As I discussed yesterday, the Hebrew Bible contains many stories and passages that are clearly parallel to and most likely derived from pagan Near Eastern mythology. Although these parallels are well-reported in academic literature, they remain unfamiliar to most non-academics because of the popular media’s reluctance to discuss issues that call into question the fundamentalist interpretation of the Bible. One of the most interesting parallels is the story of the creation of humanity from clay, which appears in both Genesis and in Babylonian myth.
Here is the Genesis account: “And the Lord God formed man of the dust of the ground, and breathed into his nostrils the breath of life; and man became a living soul” (2:7).
Centuries earlier, the peoples of the Near East already had this story, as reported in the Enuma Elish, where the god Ea makes humanity from the dirt of the earth:
In the later version of the Babylonian priest Berossus, a slightly different version is given: “the deity above-mentioned (Bel, i.e. Marduk) took off his own head: upon which the other gods mixed the blood, as it gushed out, with the earth; and from thence were formed men.”
This myth was widespread, appearing also in ancient Greece, likely a transfer from the Near East, probably during the Orientalizing Period, the great period of contact with Near Eastern cultures. It is not seen in Hesiod or Homer and therefore is a relatively late transfer. References can be found in Sappho, Aesop, Plato, and others, and Apollodorus includes the story in his Library: “Prometheus moulded men out of water and earth and gave them also fire, which, unknown to Zeus, he had hidden in a stalk of fennel” (1.7.1).

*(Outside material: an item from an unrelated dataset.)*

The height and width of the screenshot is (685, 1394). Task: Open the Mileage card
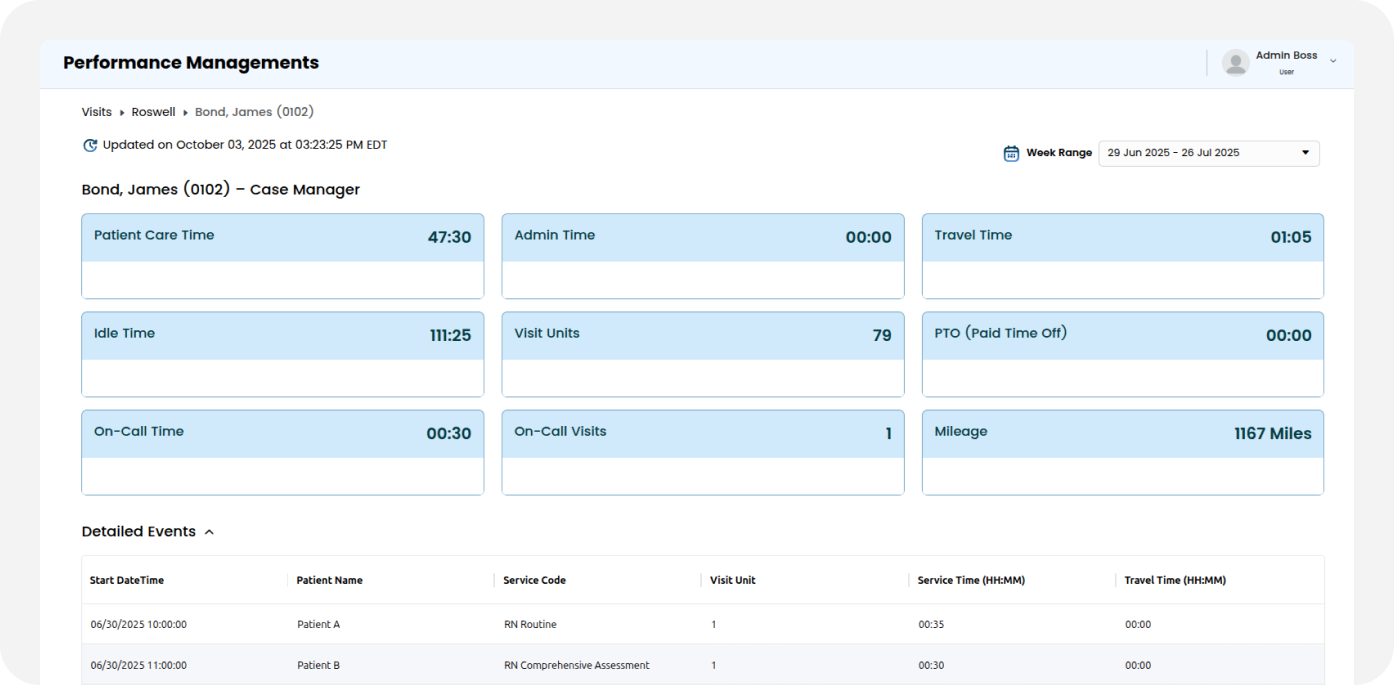point(1122,452)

In the Babylonian creation myth, human beings were the creation of the gods, made from the earth just as in Genesis. However, the Babylonian version differs in two essential respects from the Hebrew version. First, the Babylonian creation envisions human beings as given life through the blood of a god, not from the breath of a god. Second, the Babylonians envisioned humanity as a slave race created to serve and service the gods, while the Hebrews envisioned humanity as the pinnacle of God’s creation, made as the lords of the earth (Genesis 1:26). The Babylonians may have been born of their god’s blood, but the Hebrews saw themselves as nearly equal to God, perhaps too close.
As with the twin stories of Moses and Sargon of Akkad, the two somewhat contradictory Genesis accounts of creation (in chapters 1 and 2) repurpose a common Near Eastern myth, turning it on its head to define the Israelites in opposition to other Near Eastern peoples.